Currently, Li Ka-shing (who we mentioned earlier) made a bid to purchase control of global communication network giant, Global Crossing (which was also mentioned earlier), via a joint venture of Ka-shing’s Hutchison Whampoa and Singapore Technologies Telemedia. Representing Ka-Shing’s bid to take control of Global Crossing was the powerful neo-conservative attorney, Richard Perle, who sought a nod of approval from the Pentagon for the deal. Perle, who is one of the present Bush Administration “think-masters” is close to Bush senior, Cheney, Rumsfeld and Wolfowitz and others on the Defense Policy Board, which he chaired.
On this occasion Ka-shing was unsuccessful and this led to the government owned Singapore Technologies, having to go it alone. Singapore is the home of the almost legendary former Prime Minister, Lee Kuan Yew, who has been in government office since the late 1960’s. He also remains a powerhouse in the Singapore business community and presently heads the Government of Singapore Investment Corporation. His son, Lee Hsien Loong, is the present minister of finance and deputy prime minister. Loong’s wife, Ho Ching, is the former CEO of Singapore Technologies who, by coincidence, resigned as CEO, just a few weeks prior to the announcement of the joint venture with Li Ka-shing to acquire Global Crossing.

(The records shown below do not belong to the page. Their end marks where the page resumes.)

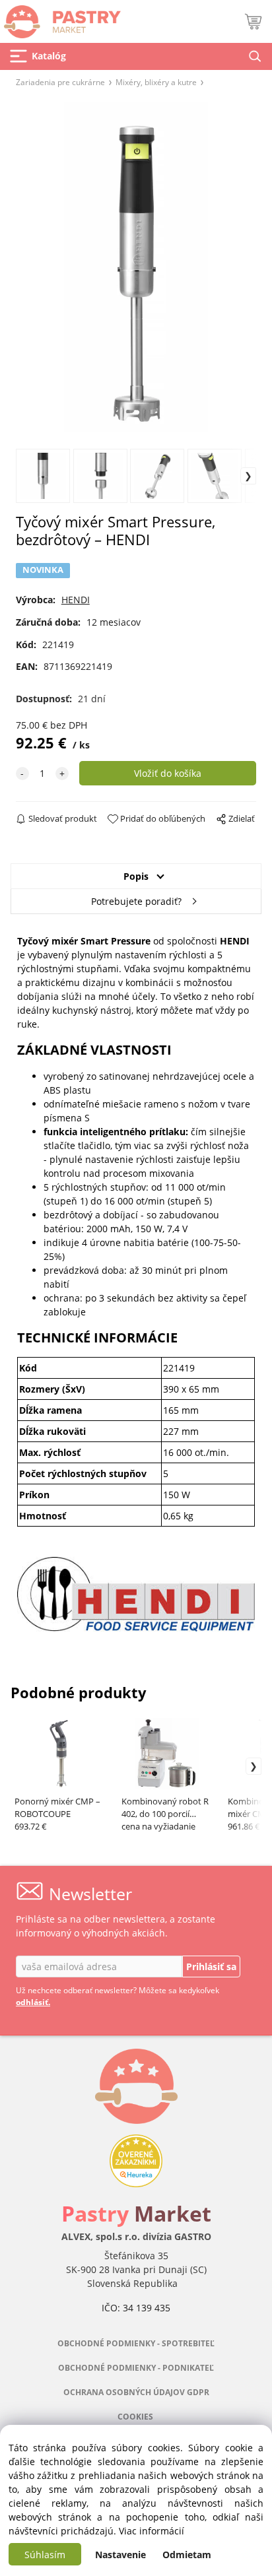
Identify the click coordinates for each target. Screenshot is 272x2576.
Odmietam (186, 2554)
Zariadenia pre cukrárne (60, 82)
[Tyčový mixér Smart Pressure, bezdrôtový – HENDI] (136, 266)
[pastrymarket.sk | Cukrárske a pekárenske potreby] (60, 18)
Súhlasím (44, 2554)
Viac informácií (151, 2531)
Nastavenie (120, 2554)
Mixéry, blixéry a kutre (156, 82)
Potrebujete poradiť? (136, 901)
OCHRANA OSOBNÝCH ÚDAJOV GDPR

However, she was the incumbent CEO of the firm in Spring 2001, when it took a controlling interest in Global Crossing Asia.
However, there are further, less well-known and far more shadowy, aspects about Lee Kuan Yew that the general public is not cognisant of. For some while now I have been in possession of a copy of a Certificate of Deposit for 792,000 kilograms of Platinum that is dated July 2, 1972 and bears the passport sized photograph, thumbprint and name of – yes, you guessed – Mr. Lee Kuan Yew. The certificate and accompanying documents - which run to several dozen pages - contain some of the usual spelling and typographical mistakes (for example, “Jhonson & Mathew” instead of Johnson & Mathey) that have become the trademark of these “deniable” bullion certificates that bear the names of famous people, heads of state and politicians etc.[75]
Clearly, Lee Kuan Yew has been part of the Black Eagle gold story for the past thirty years and the phenomenal growth of Singapore as a model and powerhouse of new business ventures - and as an enduring Asian success story – may well be predicated on metal plundered during WWII? Interestingly, some of the bullion and other assets plundered by the Japanese during the war came from Singapore. But a secret transfer of this wealth from private ownership to the public purse may not have been what the previous owners of this metal had in mind?